In practice, many practitioners gather enough data using more basic procedures to eschew these more complex analyses. However, certain circumstances and claims might make pattern consistency analyses mandatory.

STATISTICAL SIGNIFICANCE
If you find surface differences between two appropriately-defined applicant groups that cause you to raise an eyebrow, you should make sure these differences aren’t due to chance.  Use tests of statistical significance to make this determination.  Two common gauges of statistical significance are…

-The pooled-variance t-test. If you want to determine whether or not the difference you observed between the average scores of two independent populations is statistically significant, this is the test to use.  However, it's important to remember the t-test assumes the population variances of each compared group are equal.  If they are not, you'll have to use a different test to determine the equality of the two groups' variances.  Then there’s the…

-The F-test or ANOVA (analysis of variance). If you are checking to see if the differences between the average scores of multiple groups are statistically significant (for example, comparing the average scores of each individual ethnic group on an assessment to the average score of every other group), use this test. This will spare you the agony  -- and possible false positives --  that can result from performing multiple t-tests, comparing the average scores of only two groups at a time.

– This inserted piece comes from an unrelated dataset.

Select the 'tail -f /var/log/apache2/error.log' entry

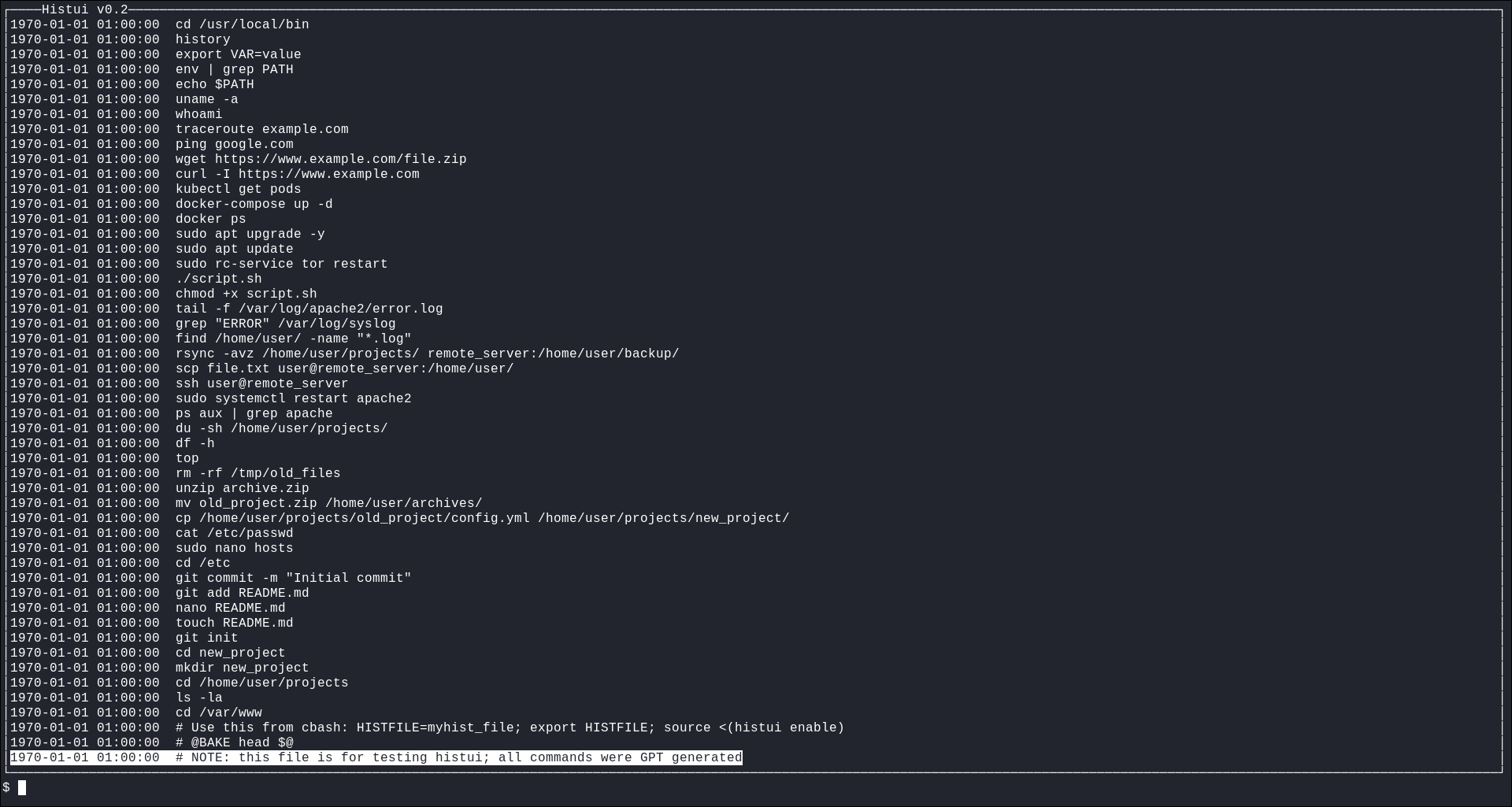pos(309,309)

Keep in mind that these tests are not always appropriate depending on the nature of your data.  If you are unsure of what these limitations are, then you probably shouldn’t be using them.

When you make statistical significance calculations, the software program will likely spit out a p-value.  A p-value is just a fancy-sounding term representing the odds that the differences between the selection rates/test scores/etc between two groups are due to chance.  Industry and legal precedents suggest the following:

Any p-value lower than 0.05, or 5% (for a one-tailed test) or lower than 0.025, or 2.5% (for a two-tailed test) suggests the group differences you found were NOT a coincidence.  Specifically, the differences are 95% likely (or 97.5% likely) representative of a real difference between group performance/group outcomes.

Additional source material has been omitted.